Scroll through for the exercises that will work every single muscle in your core—put ’em all together, and you’ve got your abs workout for the day.
There’s a reason why you can rarely get through any workout—whether yoga, HIIT, or Pilates—without being asked to pop into plank pose. Your core is made up of a dozen different muscles, and this move hits them all. When you’re properly engaging through your abs, obliques, and back body, you’re able to target all 360 degrees of your torso.

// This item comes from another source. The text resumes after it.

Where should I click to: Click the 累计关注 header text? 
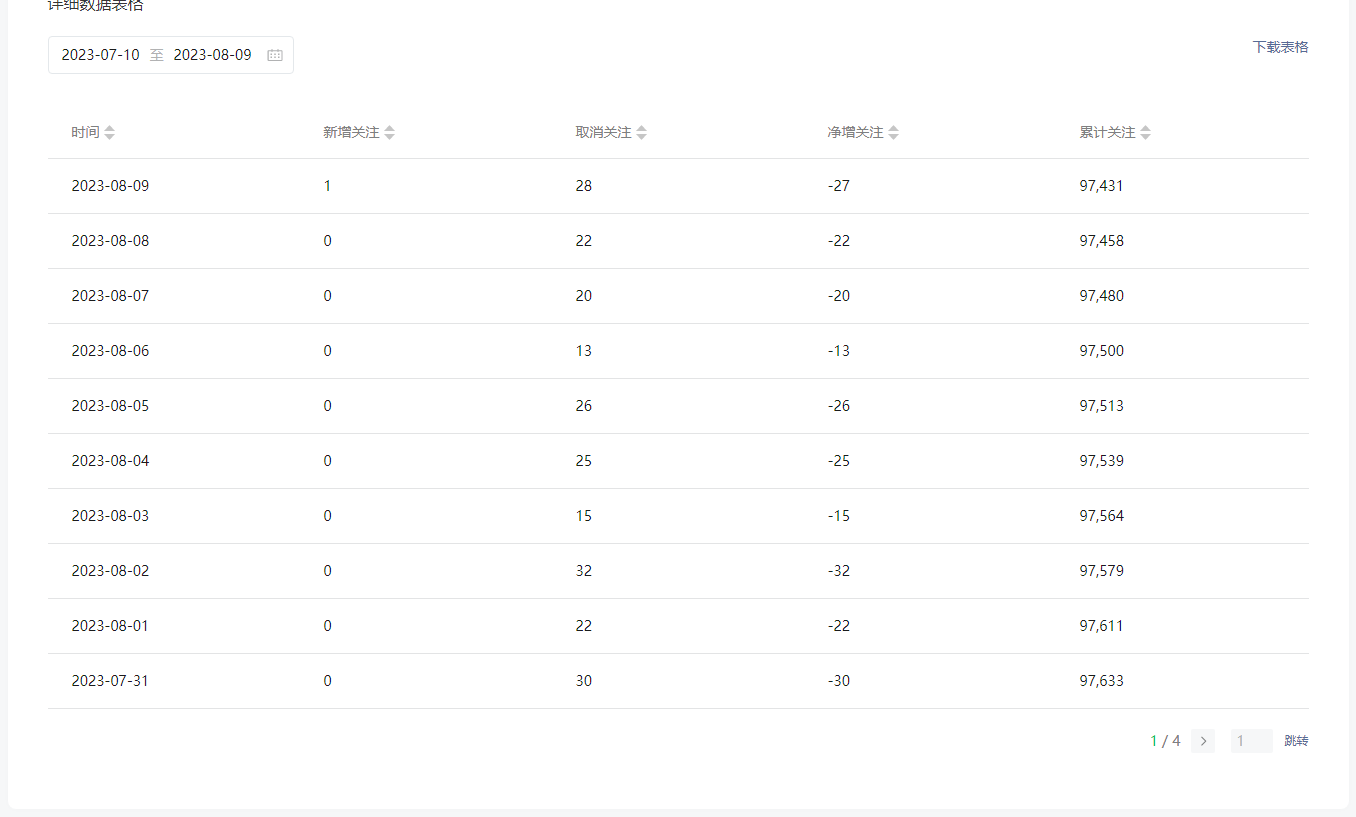tap(1107, 132)
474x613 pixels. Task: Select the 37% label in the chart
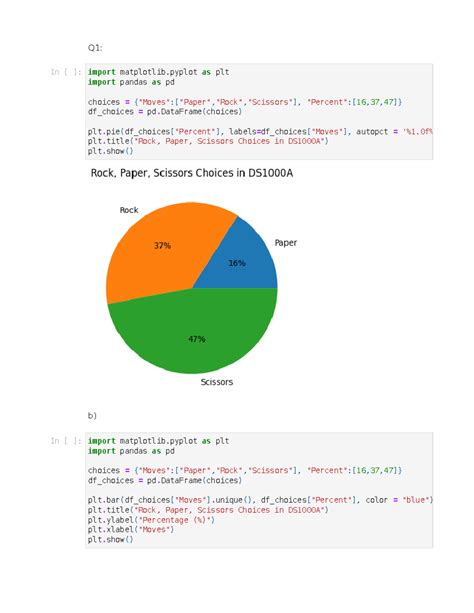[162, 246]
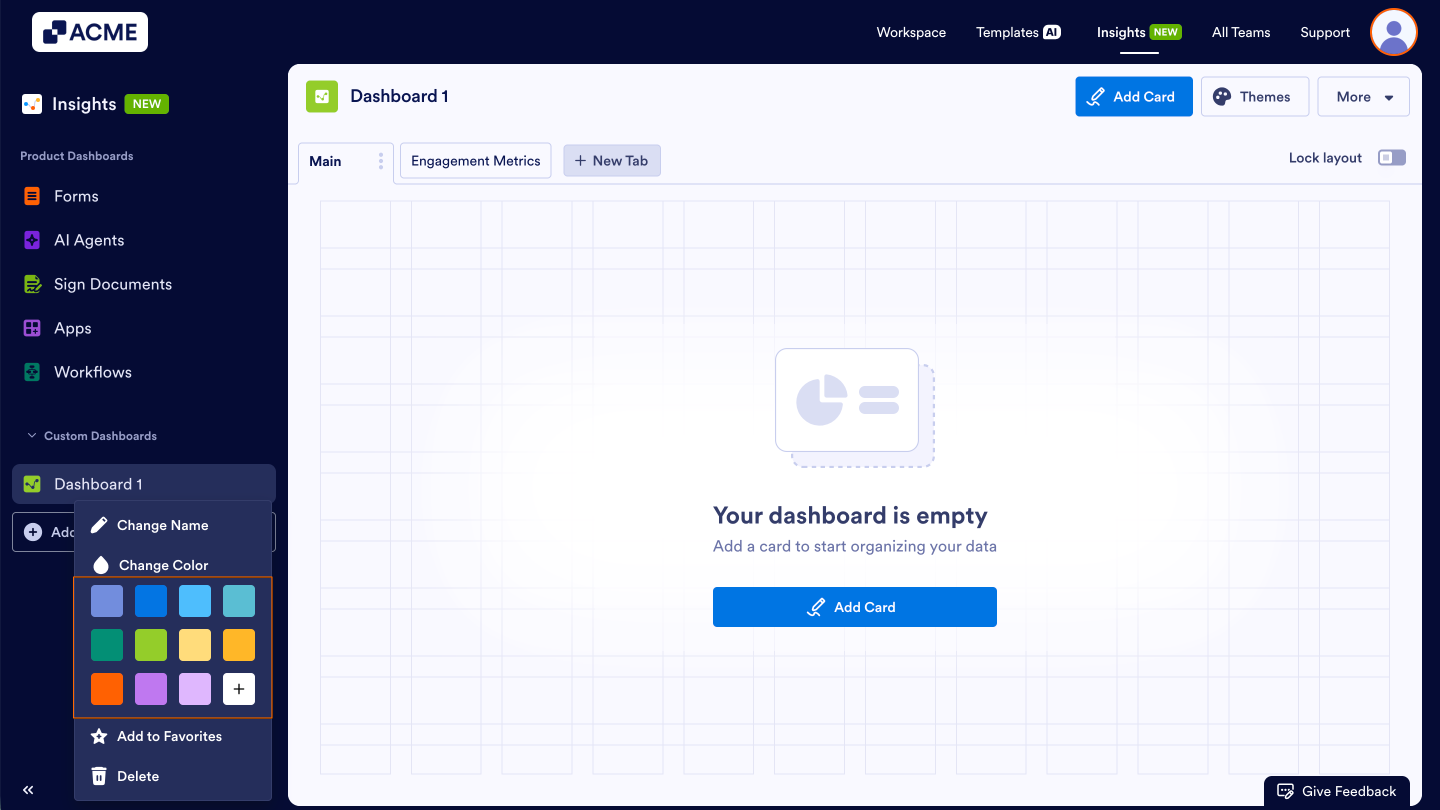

As far as core moves go, crunches are about as classic as they come, but you’ll want to make sure you’re doing them properly in order to reap their full abdominal strengthening benefits. Since your hands are placed behind your head, it can be tempting to use them to yank your upper body off of the ground, but that’s the wrong way to do things. “The whole point of doing crunches is to work your abs, but if you’re pulling your neck up to try to get the motion of a crunch as opposed to actively engaging your abs, you’re actually going to hurt yourself as opposed to helping yourself,” DOGPOUND founding trainer and chief experience officer Rhys Athayde previously told Well+Good. Instead, you’ll want to glue your lower back to the floor and engage through your abs to lift your head, neck, and shoulders. It’s not about how high you get—as long as you’re pulling through your abdominals and getting your sports bra straps up off the floor, you’ll feel the movement through your midline.
3. Side planks
Your obliques—aka the sides of your abs—are responsible for all of the twisting and turning motions you make throughout the day. Plus, because they’re so closely connected to your back, keeping them strong can help you avoid injury and improve your posture. To work them, you simply have to flip your plank on its side. Think about keeping your body in a straight, solid line from your head to your toes, with your wrist planted directly below your shoulders and your hips lifted. If you need a little more support, you can stagger your feet so that your back toes are touching your front heel.
4. Bicycle crunches
Bicycle crunches are a great way to hit those hard-to-reach lower abs and obliques at the same time. Be careful to avoid twisting from your neck, which will totally wreck your form. Instead, glue your hips to the floor and think about using your abs to lift your chest and back off of the floor, then twist through the rib cage. Keep your hips square, and remember that the lower your feet are to the ground, the more work you’ll get in the lower part of your core.